I would like to draw the attention of the House to the fact that while I am proposing that these Rules be adopted, they are not my Rules, nor have they been in any way drafted in my Department. These Rules have been drawn up by the Rule-Making Committee who were set up by statute. It must not be taken from that that I disapprove of the Rules or that I do anything in submitting them except completely to approve of them. I wish to point out, however, that in putting them forward I am not putting forward my own handiwork. I am putting forward the considered views of experts who were appointed under the Courts of Justice Act of 1924 for the purpose of drawing up Rules of Court. The Committee consisted of five Circuit Court Judges, two barristers and two solicitors. Not only was this body set up by statute but, in addition, the Dáil and the Seanad, as will be in the recollection of most Deputies, gave a very definite lead to this Committee, and pointed out very clearly to the Rule-Making Committee the course it should pursue when drawing up these Rules. The House will recollect that this Committee presented Rules to the House, and that those were considered in the summer of 1928. A Committee of the Dáil and Seanad was set up, and that Committee recommended the rejection of these Rules and suggested lines upon which new Rules should be drafted. The objection to the Rules as then presented was that they were rather too elaborate and that they followed the High Court rather than the County Court procedure.

I then found it my duty to approach the Rule-making Committee and to suggest to them that they should draw up another set of Rules, otherwise there would have been a deadlock. Though the Committee themselves were satisfied that the original Rules, upon which they had spent a great deal of time and expended a great deal of care, were the best Rules they could produce, they consented to draft a new set of Rules which would fall in with the views put forward by the Joint Committee of the Dáil and Seanad. The Rules now before the House are the result of these fresh labours. The House is aware that a Joint Committee has been set up to consider the whole administration of the Courts of Justice in this country. I would suggest to the House that they pass these Rules now as they stand, let them work, and let the Joint Committee, if they see in the working of these Rules any objection, bring that forward in their report and amendments can be made. It seems to me that this is a matter which the House ought to deal with forthwith, as the Courts have been hampered in carrying on their work. I am sure that Deputies who have experience in the matter will understand how difficult it is, how impossible it is almost for a Court to carry on its work without Rules. I ask the House to pass the Rules as they stand.

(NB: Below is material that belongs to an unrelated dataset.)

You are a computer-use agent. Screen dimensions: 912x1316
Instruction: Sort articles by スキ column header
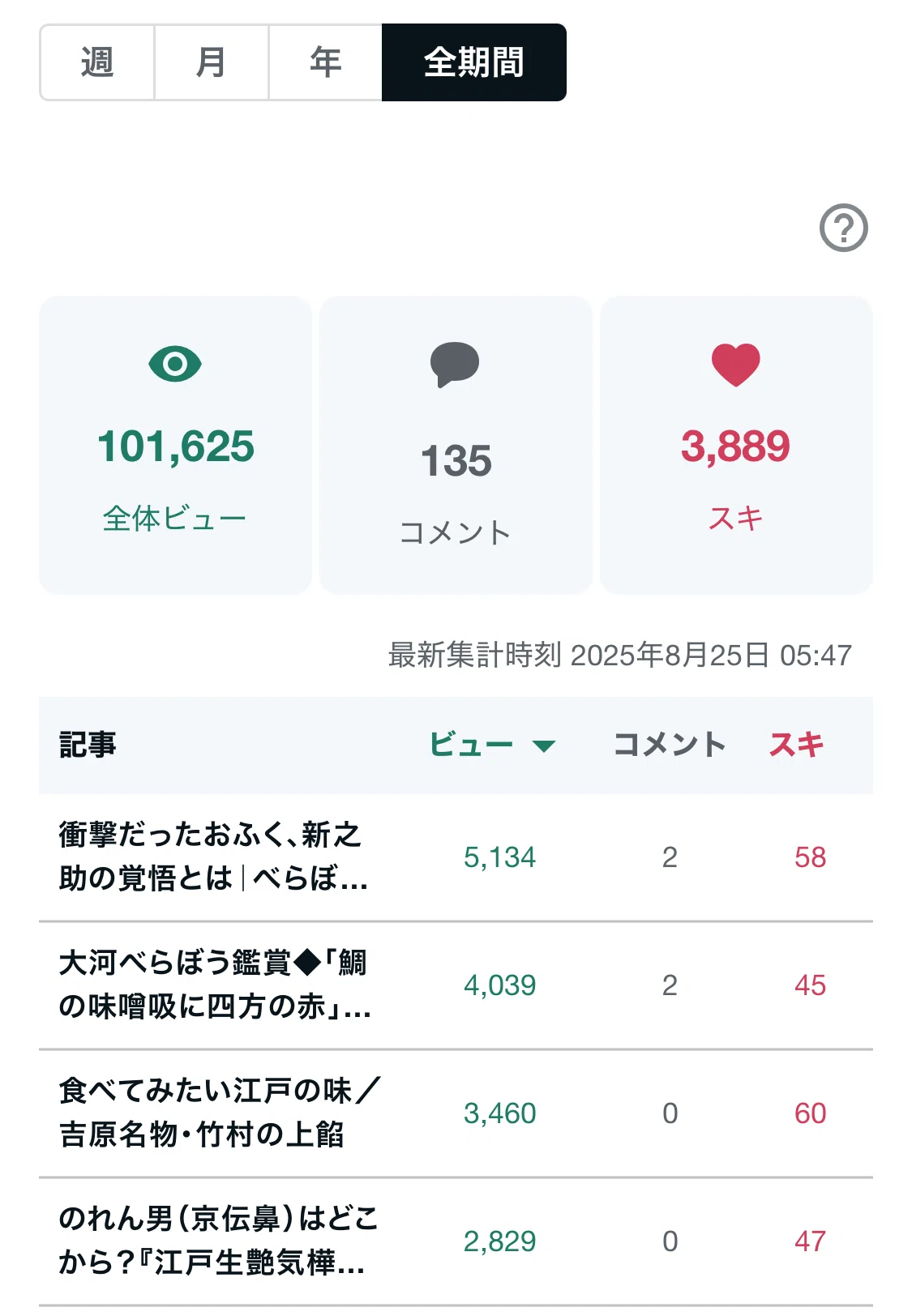[796, 744]
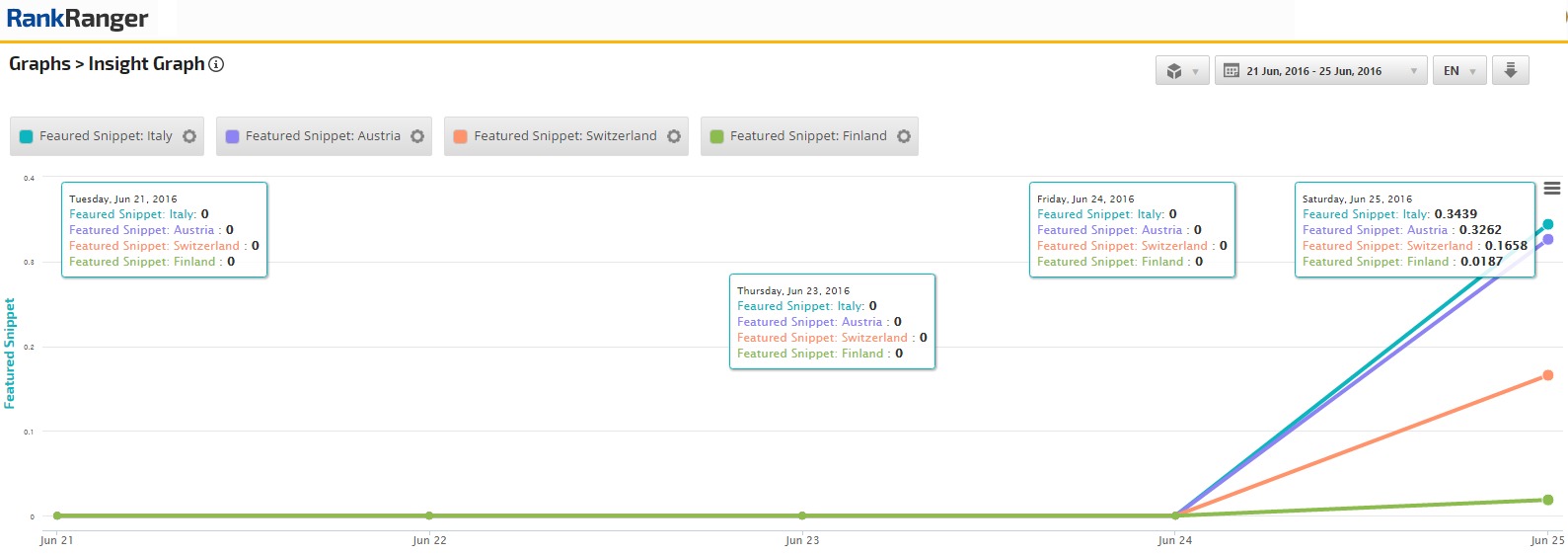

I cannot understand why the Minister selected this time for the approval of the Circuit Court Rules which were laid on the Table on the 27th February. We have been waiting for five or six years for these Rules. We expected them every other year and now, when a Joint Committee of the House has been set up and is nearing the time when it will submit its report, a report which I believe, if it is acted on, will drastically amend the Courts of Justice Act of 1924, or the effects that flow from that Act, is scarcely the time to approve of Rules such as we have now before us. I would have thought that the Minister would have waited until he had received the Joint Committee's report. It will probably be not much longer than a month until the House will have an opportunity of considering the report. If we had the Committee's report before putting the Circuit Court Rules finally into shape, it would be more desirable.

The Minister has suggested that up to the present there has been embarrassment for practitioners, barristers and litigants because of the absence of Rules. I do not think the Minister could point his finger to any particular embarrassment brought about by the absence of Rules. Local Bar Associations have made their own Rules so far as was practicable and they followed those Rules and honoured them. That has resulted in no difficulty with regard to the taxation of costs or any of the other things that might be embarrassing because of no Rules being in existence. I do not propose at this stage to discuss the Rules or go into any of them in detail. There are a number of matters in those Rules that certainly are very far away from the practice and procedure followed in the days of the old County Court. I will just take one example. You have here the introduction of pleadings, a highly technical thing and a thing that operates in practically all sorts of actions. I think that is one of the matters that would be investigated by the Joint Committee and I believe it has been so investigated in the sense that evidence has been placed before the Committee. It is a matter about which the Joint Committee would be likely to have something to say in its report. In so far as I understood the Minister when he discussed this question before, the position is that we cannot amend one of these Rules, that we must take or leave the whole lot.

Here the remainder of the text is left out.